Why ‘Mental Conditioning or Mindset’ and not ‘Sport Psychology’?
In the field of applied sport psychology there is a lot of confusion and inconsistency in how people represent themselves, from their title and services, but also their background and training. This statement is intended to help you understand our services and our areas of expertise and to demystify some of the issues that can be confusing. All of our consultants have graduate school training in applied sport psychology, but it’s important to emphasize that we are not psychologists. What’s the difference you might ask?
In the United States, the term ‘psychology’ is protected by law and refers to the licensed practice of psychology that in working with athletes largely refers to mental health counseling or clinical psychology.
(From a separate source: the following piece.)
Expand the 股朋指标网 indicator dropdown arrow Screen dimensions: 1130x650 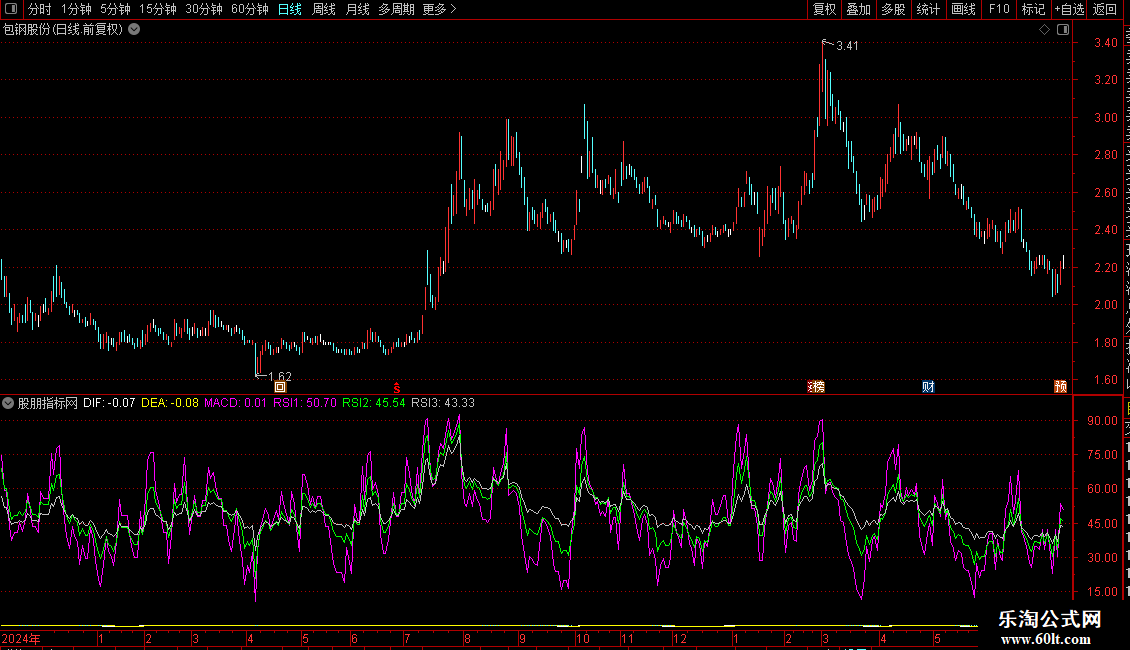pos(8,403)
Professionals trained in this field have extensive academic and supervised experience working with people dealing with mental health problems such as depression, eating disorders, anxiety disorders and attention deficit disorders.
Many of the best ‘Sport Psychologists’ in the world are not in fact psychologists. These professionals, like Bob Rotella, Ken Ravizza and Terry Orlick were trained with Doctoral or Master’s degrees through sport science and education programs. This is why many will refer to themselves as ‘Mental Coaches’,‘Performance or Mental Conditioning Consultants’, etc. It’s important that you understand the difference and that even though a mental coach might not be a psychologist, they may have the expertise and training to help an athlete perform at a higher level. Both areas are valid; the key is whether or not the consultant is right for you.